In a related rodent, Peromyscus leucopus, the M4 gene is intact in all inbred lines analyzed and exhibits intra-species genetic polymorphism (Crew and Bates 2003). Peromyscus and Mus separated 40–60 million years ago; Mus and Rattus separated 10–20 million years ago. The frame-shift mutation in exon 3 of all H2-M4 alleles examined represents an insertion of a single nucleotide relative to the Peromyscus sequence. The presence of the same insertion in two of ten RT1.M4 alleles suggests that M4 was functional in primitive rodents that gave rise to Mus, Rattus, and Peromyscus (Crew and Bates 2003), and that it was already dimorphic for the frame-shift mutation in the Mus/Rattus precursor population. Subsequent to the split of Rattus and Mus, the H2-M4 gene acquired additional single-base mutations, insertions, and deletions, which further distanced the gene from functionality.
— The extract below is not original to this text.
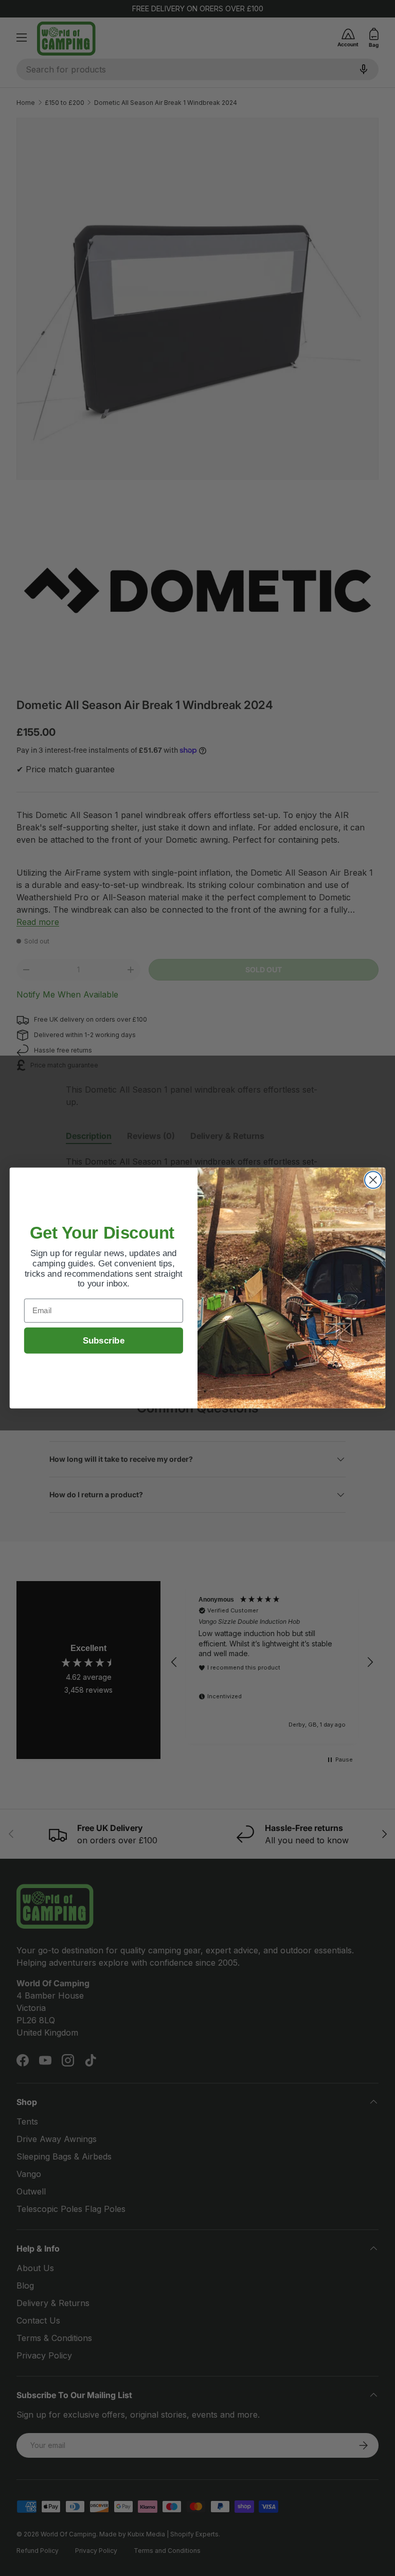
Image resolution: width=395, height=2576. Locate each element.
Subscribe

Several of these mutations appear in some haplotypes but not others; for example, a dinucleotide insertion is present in three of nine H2 haplotypes (Fig. 1). For H2-M6 we propose a similar scenario. The deletion of a single nucleotide in exon 4 caused the loss of functionality. Subsequently, additional deletions and nucleotide insertions occurred which are all, except two, located in the poly-C stretch in the beginning of the exon (Fig. 2). These alterations caused the appearance of additional stop codons in exon 4, further silencing the gene.